Renata Polverini invece non ha ancora ben chiaro che gli ebrei romani sono romani da migliaia di generazioni: infatti continuava a parlare di noi e di voi; di nostri giovani e di vostri giovani; come se fossimo entità distinte. È questa diversificazione che induce alla pericolosa confusione tra ebrei e israeliani; è questo distinguo che sta alla base del moderno antisemitismo e che porta a pensare che l’ebreo sia sempre e comunque un estraneo, un diverso da sé.
Divertente la pronuncia sballata usata da quasi tutti nel nominare Gilad Shalit (cavolo, ma esercitatevi a casa davanti allo specchio se dovete partecipare a una manifestazione pubblica: Jilà Jalì - della Polverini - è stato lo storpiamento migliore!). Alemanno ha superato se stesso nominando il presidente iraniano Armadineggiad. Ma il meglio di sé l’ha dato quando alle 23.00 per ordinare lo spegnimento del Colosseo parlando in un walkie talkie ha detto: “Roma chiede che si spegni il Colosseo”. Un vero attacco di congiuntivite acuta.
Una cosa però vorrei sottolinearla.
L’unico politico che, a mio avviso, non si è limitato a esprimere la sua simpatia, ma che ha aggiunto anche un’opinione interessante è stato Zingaretti, che ha sottolineato che non si può più far finta di non sapere e di non vedere: in questo caso i torti e le ragioni sono assolutamente distinguibili. Shalit è stato rapito in territorio israeliano, quindi non si può considerare prigioniero di guerra: si tratta di un atto terroristico e come tale deve essere considerato.
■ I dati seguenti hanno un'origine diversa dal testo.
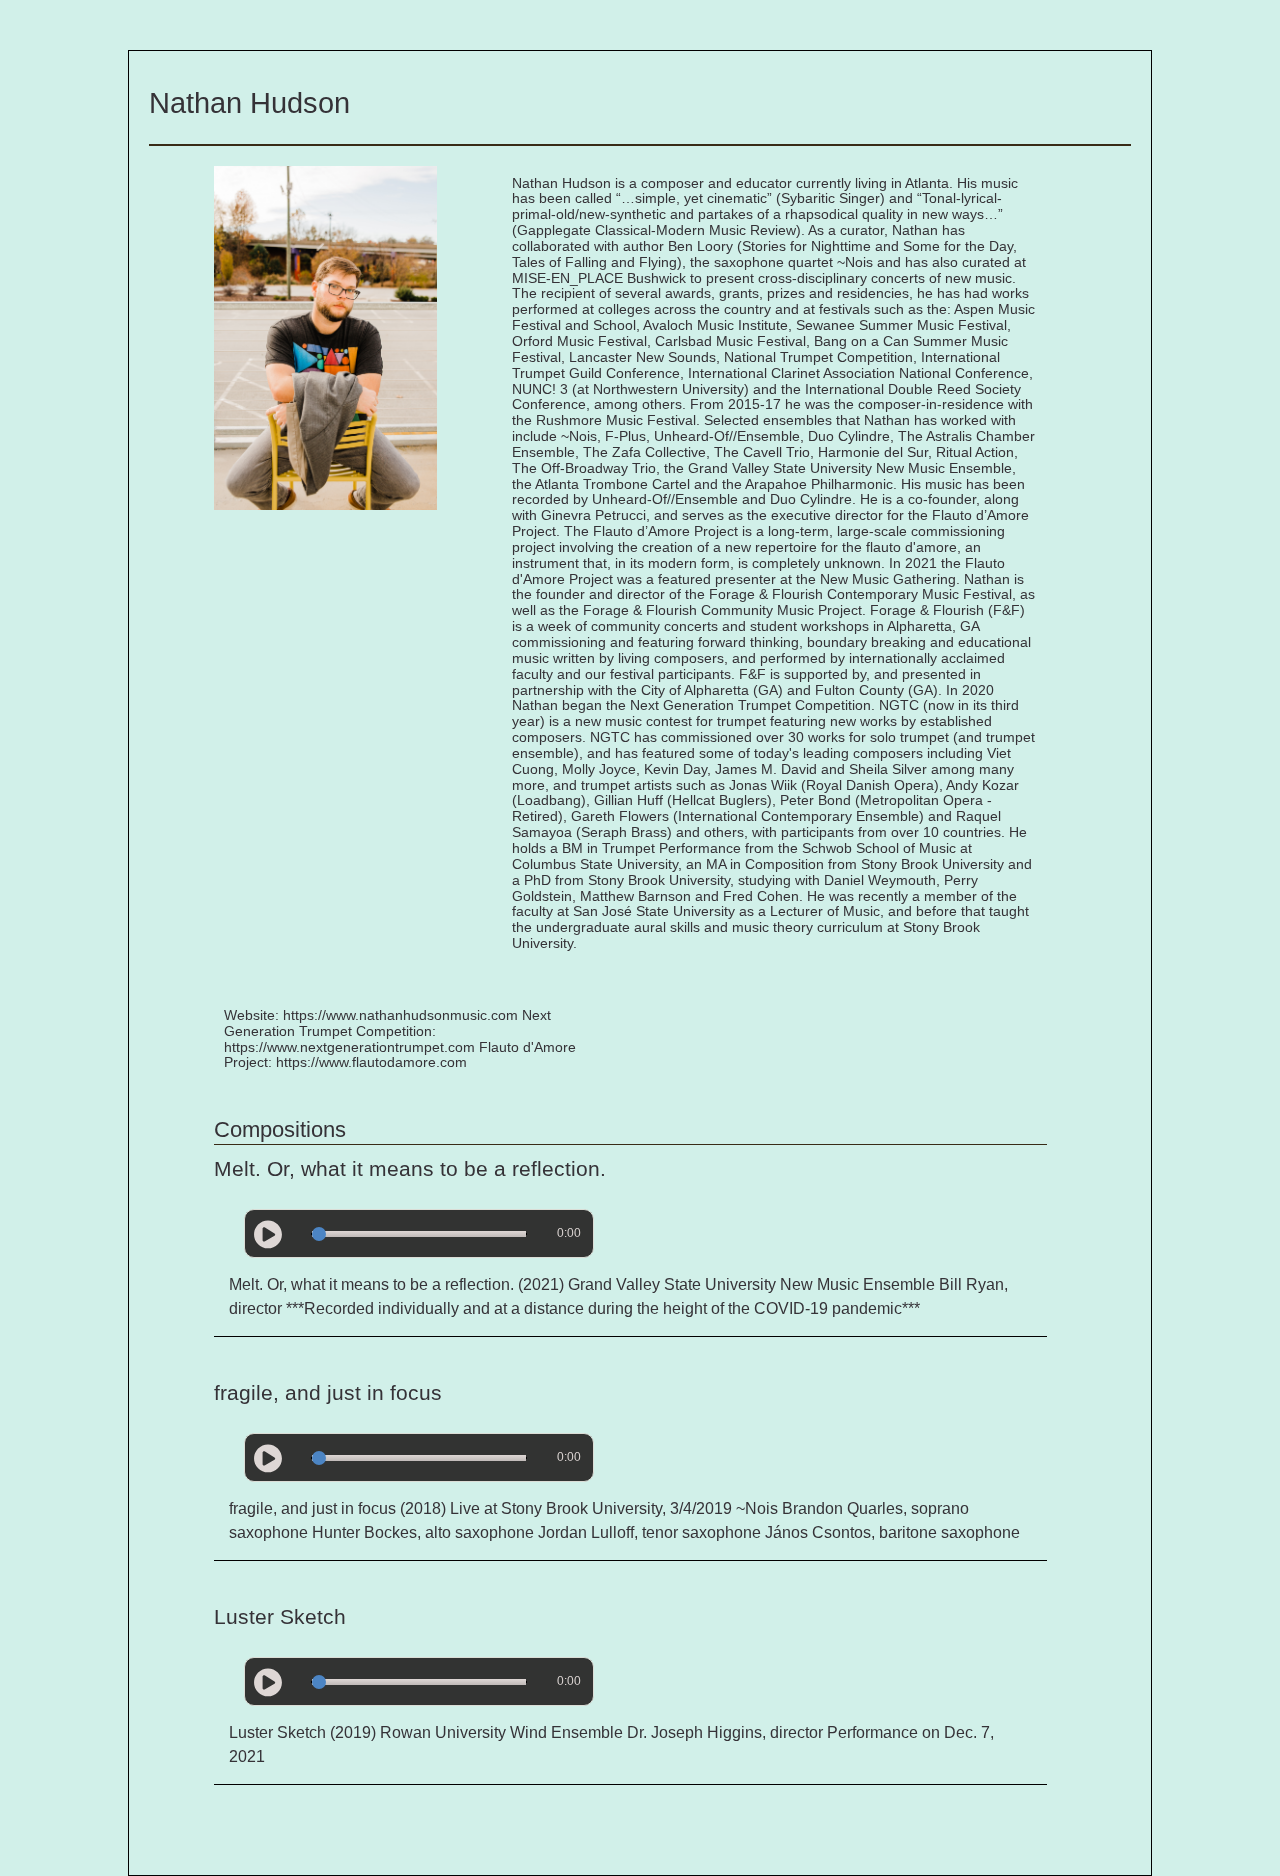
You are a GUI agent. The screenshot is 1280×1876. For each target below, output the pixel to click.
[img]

E proprio alla luce di tale considerazione spicca un’assenza che politicamente ha pesato in modo significativo: quella delle associazioni umanitarie solitamente in prima linea nella difesa dei Diritti Umani: Amnesty International, Emergency, Gino Strada. Dov’erano? Forse gli israeliani non sono considerati esseri “umani” e quindi portatori di diritti? Forse il solo fatto di essere un israeliano fa di Shalit un criminale? Sarei curiosa di conoscere le loro motivazioni. Ma in fondo anche no. Perché avvelenarsi ulteriormente l’animo?